Water continued to run in the bathroom as he turned the bed. His final task. The centerpiece of the room.
The blankets were all tangled around where Fitz had been cocooned in the middle, suffocated beneath without even his head sticking out, the innermost layers damp from his sick, clammy body. Mr. Snuggles had been spared the worst of it, so he set him off to the side as he tackled the rest.
He nearly worked up his own sweat rearranging and smoothing everything out to the best of his ability, taking all the blankets off and dumping them on the floor in the hallway to replace the sheets--he’d stayed over enough as a kid to know where the Vackers kept the spare linen and blankets.
Standing back near the breeze of the window to cool himself off, he was fanning out his shirt when the water turned off in the bathroom. Pulse traitorously picking up speed, he scrambled to close the shutters allowing that blaring afternoon light into the room, turning it instead into a muted glow--brighter than before, but hopeful not as painful.
“Um…Keefe?” Fitz’s thick voice called, muffled beyond the door.
“Yes?”
“Slight problem. All my clothes are in my room, and I am not.” Keefe had been so intent on getting him to freshen up that he’d forgotten to check whether or not he’d grabbed a change of clothes. He hadn’t.
Keefe stared at the door like it would keep talking, then flushed and said, “Right! Clothes. One second.”
Rushing to the closet, he cursed himself as the pile of garments started to spill out when he wrenched the door open. He kicked them back into the pile as he searched through the clean clothes hanging above the mess he’d made, grabbing the most comfortable thing he could find in a minute before he shoved the door closed again, that pesky little bit of fabric sticking out under the door in protest.
“I’m going to open the door and pass you an absolutely stunning outfit with my eyes closed, that good?”
“Do I really have a choice?”
“You act like you don’t trust me.”
Keefe put his fingers on the handle to the bathroom, screwing his eyes shut so tight colors danced across the back of his eyelids.

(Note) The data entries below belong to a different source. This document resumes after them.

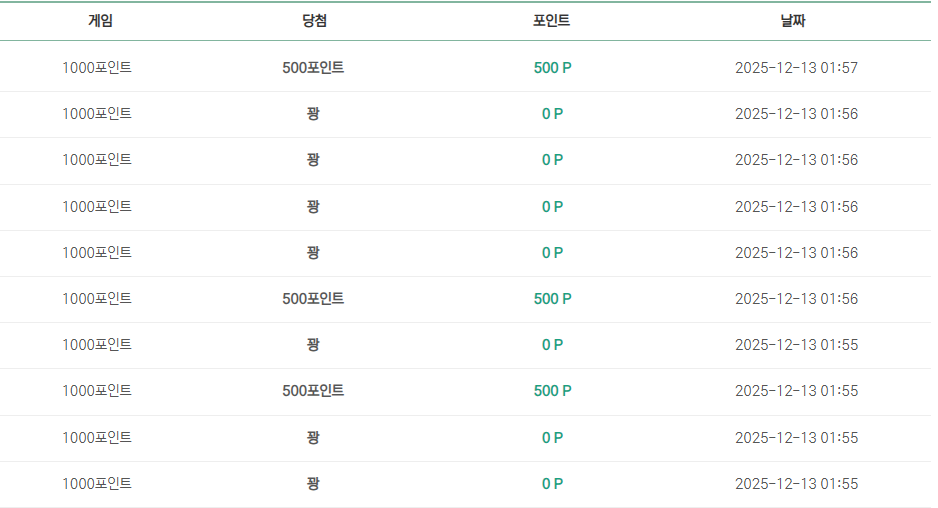The height and width of the screenshot is (508, 938).
Task: Click the 500 P value dated 01:56
Action: tap(552, 299)
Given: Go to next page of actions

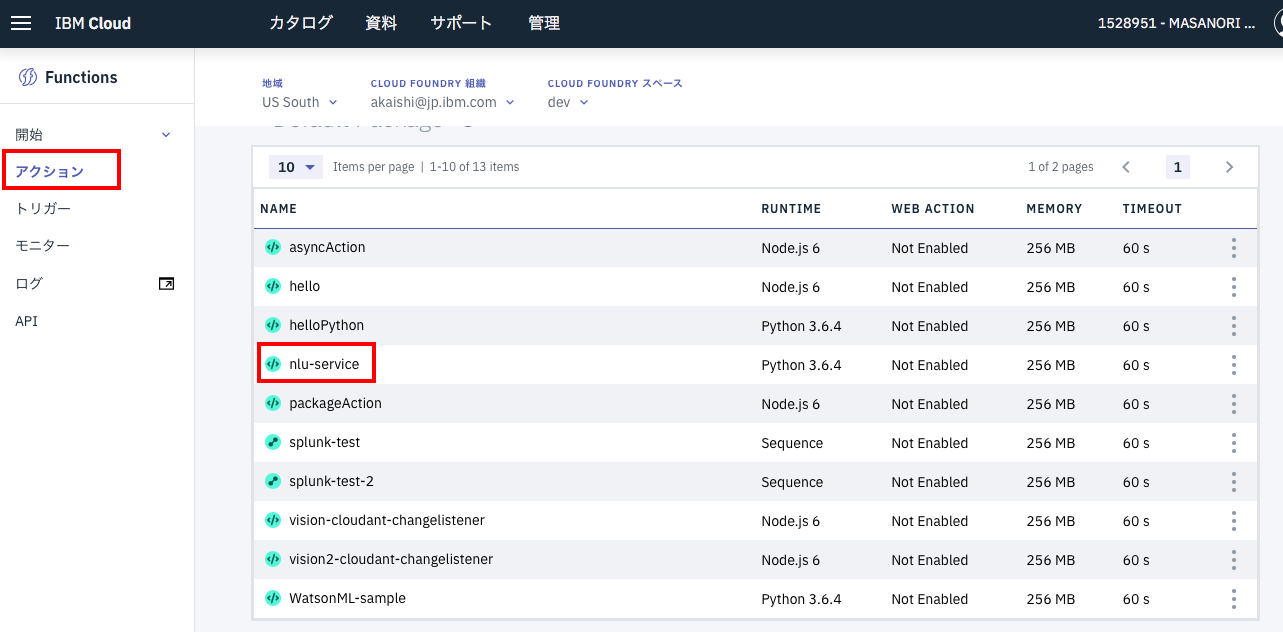Looking at the screenshot, I should tap(1229, 166).
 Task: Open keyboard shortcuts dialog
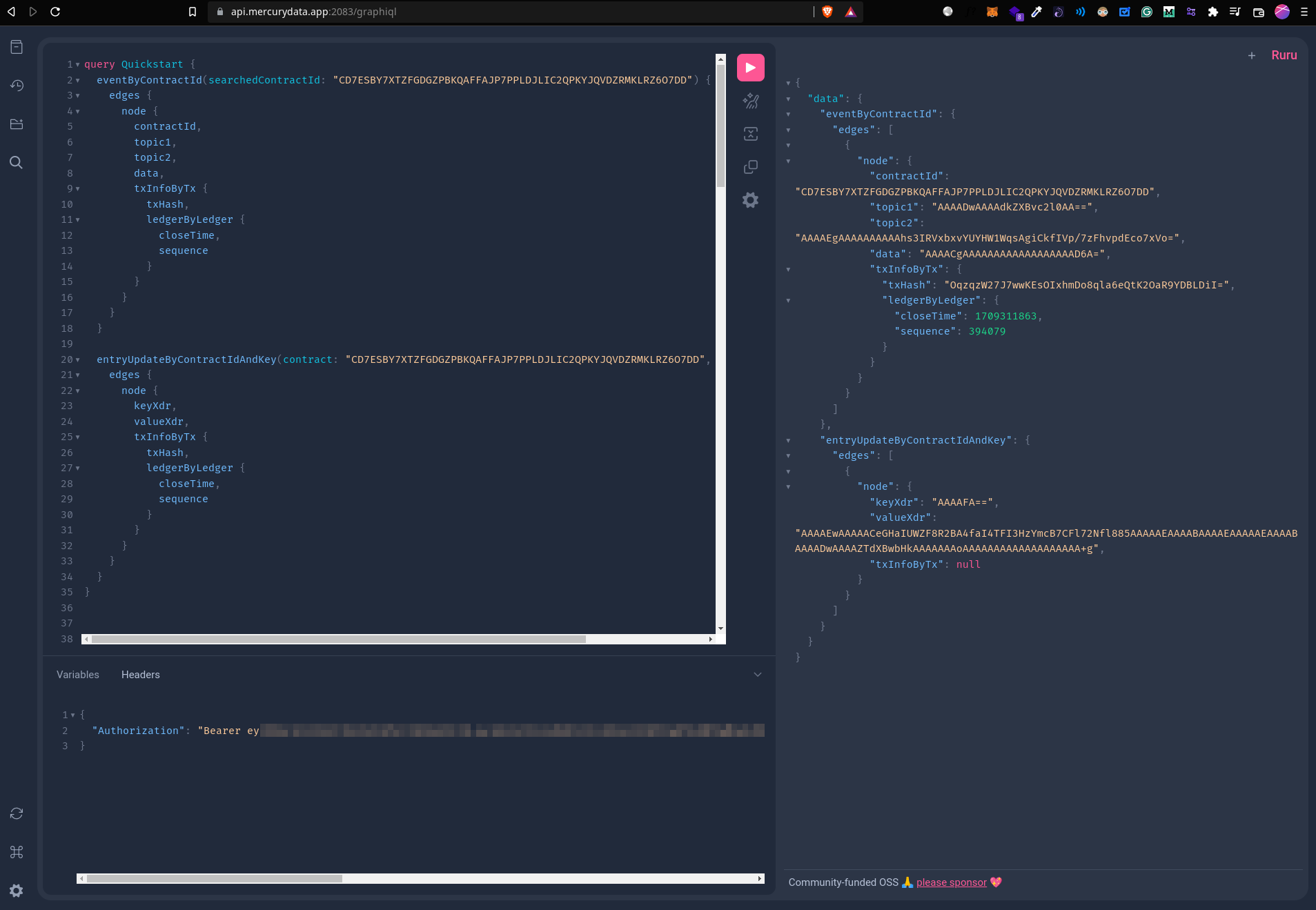click(x=17, y=852)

Pushing the door open a crack, he shoved the clothes through, banging his hand against the door frame since he couldn’t actually see where the opening he’d created was.

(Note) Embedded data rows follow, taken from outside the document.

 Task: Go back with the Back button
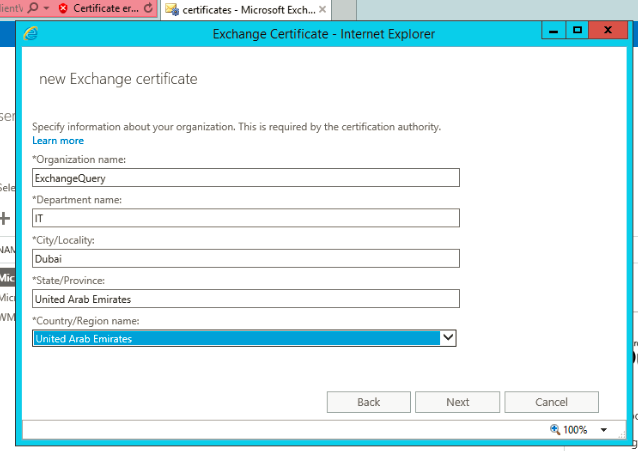point(368,402)
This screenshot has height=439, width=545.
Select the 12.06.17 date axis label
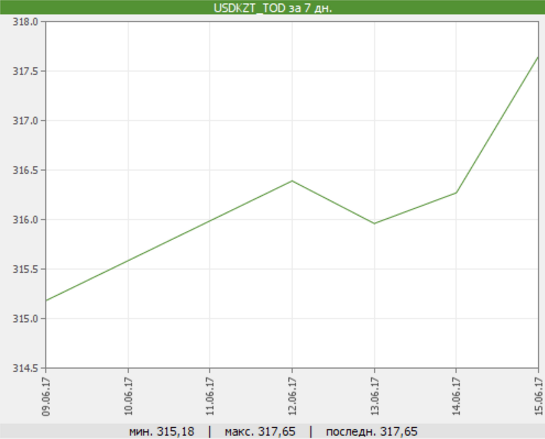(x=292, y=396)
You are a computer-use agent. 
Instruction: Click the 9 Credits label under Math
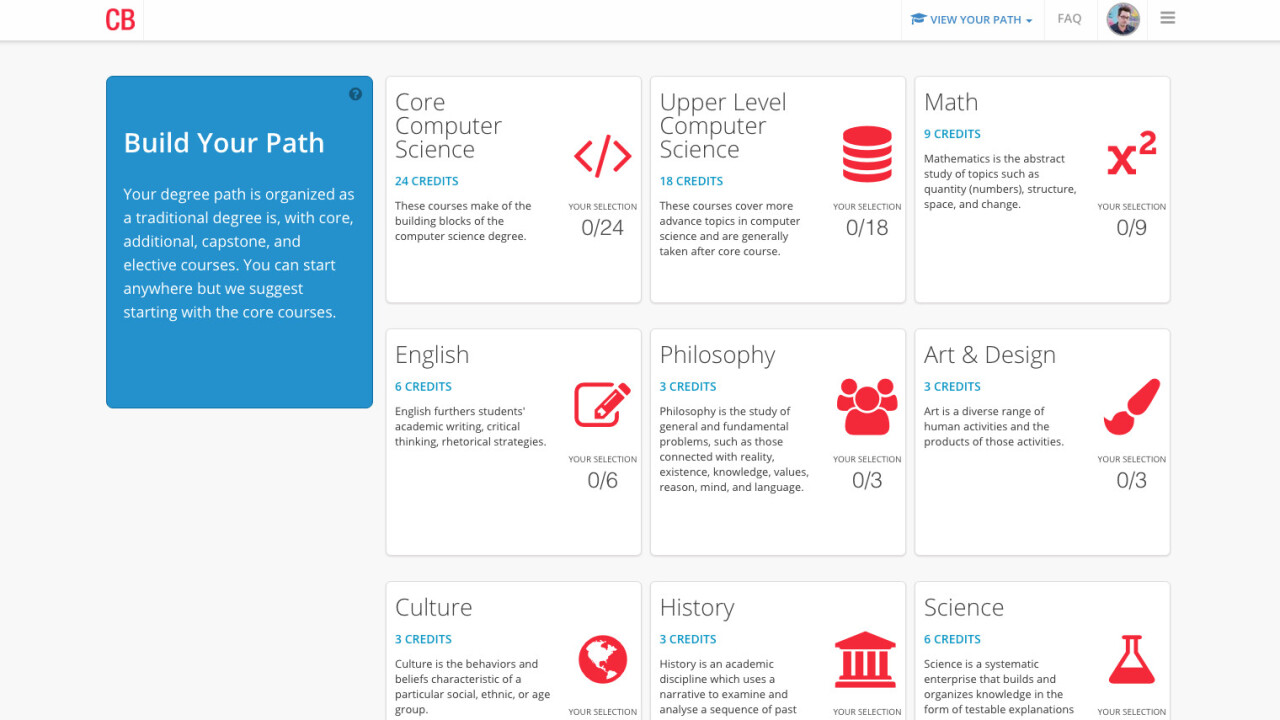click(x=952, y=134)
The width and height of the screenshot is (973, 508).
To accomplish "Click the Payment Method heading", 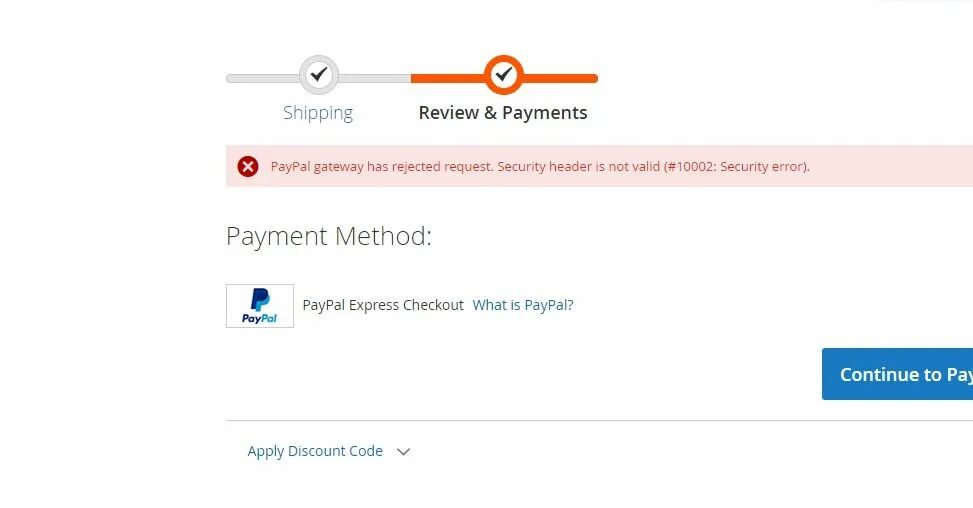I will (328, 236).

Fitz took the clothes, fingers once more brushing against Keefe’s.
He shuddered at the warm stuffiness that washed through him, but brightened with satisfaction as he realized it wasn’t as bad as before. Still woozy, still icky, but more alert. Fitz felt less like he was slowly dying in bed and more like he was…less slowly dying on his feet.
His mind recoiled from the word, death, but it was too late to unthink it.

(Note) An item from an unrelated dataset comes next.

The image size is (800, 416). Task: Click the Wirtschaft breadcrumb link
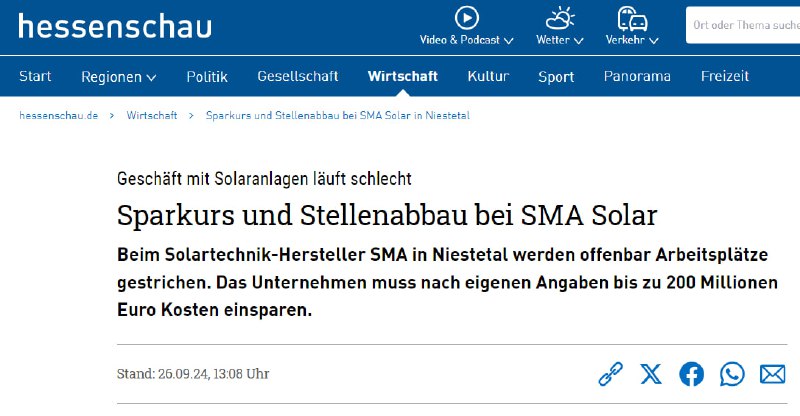pyautogui.click(x=152, y=115)
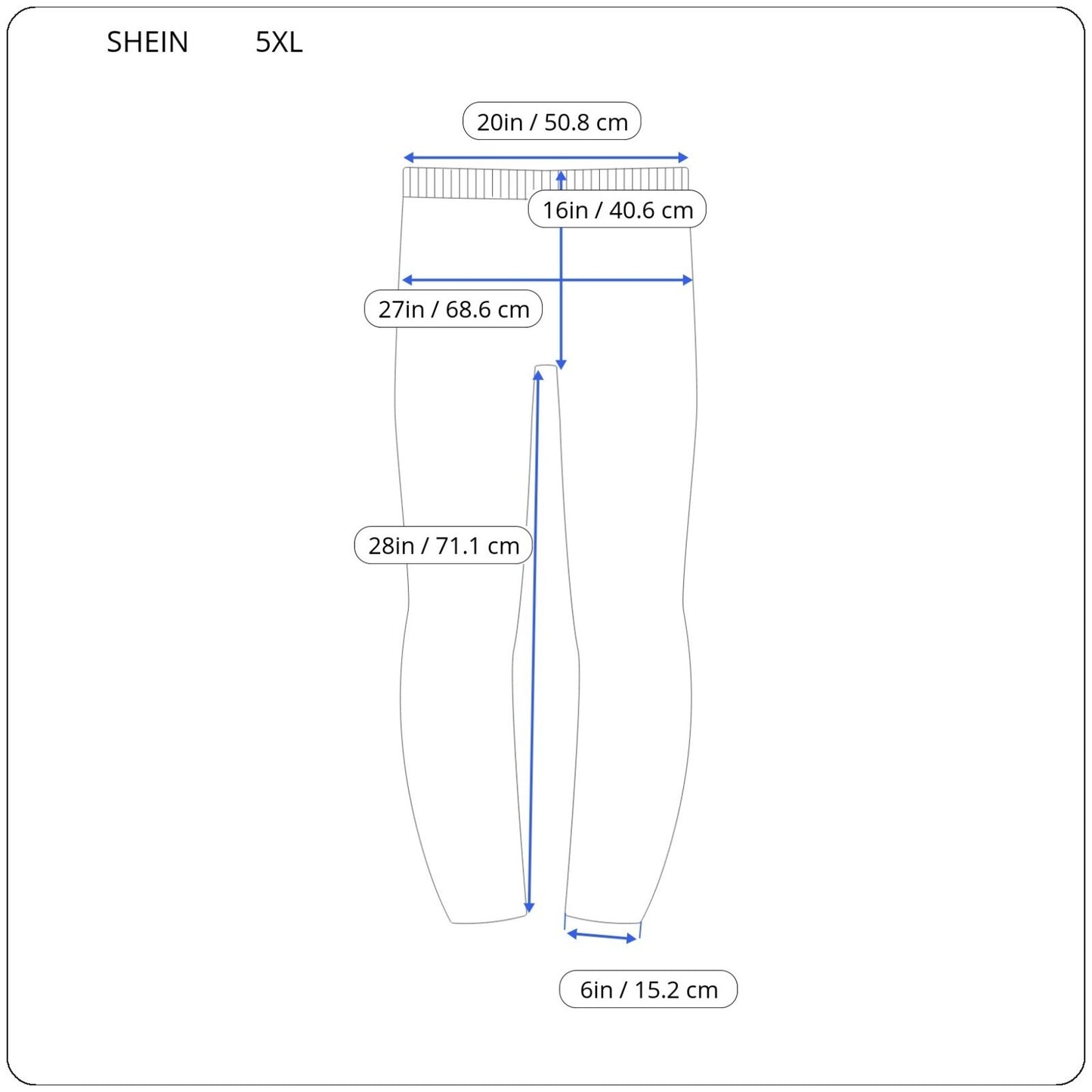
Task: Click the SHEIN brand name text
Action: (147, 42)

“You really don’t need to punch my house, but thank you,” Fitz told him, and Keefe opened his eyes when he heard the door click shut, wet footsteps retreating away.
Keefe put a hand to his heart, taking a step back in offense. “I’m going to get you back for that one.”
“Am I not suffering enough already?!” Fitz managed between sniffles.
Keefe’s heart stuttered, lips pressing together. Suffering. Was that what he brought, was that what he did to Fitz? Did he make him suffer?
He shook himself off, refusing to let any of his stupid, unimportant thoughts show as Fitz opened the door, warmth from the steam of the shower drifting out behind him as he braced himself on the doorway, finding his path blocked by one awkward blond boy with too many troubles to ever make him worth the effort.
Keefe looked Fitz up and down, taking stock of their new situation--a much cleaner and less gross situation. A loose grey t-shirt with an embroidered boobrie emblem in the center of the chest was slightly tucked into the waistband of darker grey lounge pants, as though it’d gotten caught in the rush to put them on. The fabric still clung to his skin slightly, but in an “I just showered” way, no longer an “I’m sweating all my skin off” way.
“Better?” Fitz asked when Keefe didn’t move, only kept looking and looking and looking.
Keefe opened his mouth to answer, but Fitz started coughing into his elbow, cutting him off.
He rolled his eyes with a sigh. This was his life. “This is ridiculous. How did you even get sick? You look ugly. Come here.”
Fitz’s eyebrows shot up as Keefe grabbed him by the arm, ignoring the rush of feelings surging at the contact, pulling back towards the very-neatly made bed, climbing back onto it as Fitz followed, sagging at the first touch of the mattress and collapsing face first into it.
“I’m willing to forgive you for that one since you’ve made the…are those gulons?” he interrupted himself--which Keefe thought was incredibly rude, since he’d been in the middle of giving him a compliment.
Keefe proudly fluffed up the pillow Fitz was squinting at, which was completely covered in little cartoon gulons like Elwin always wore. If he’d pull back the blankets atop the bed, he’d find more of them on the sheets underneath.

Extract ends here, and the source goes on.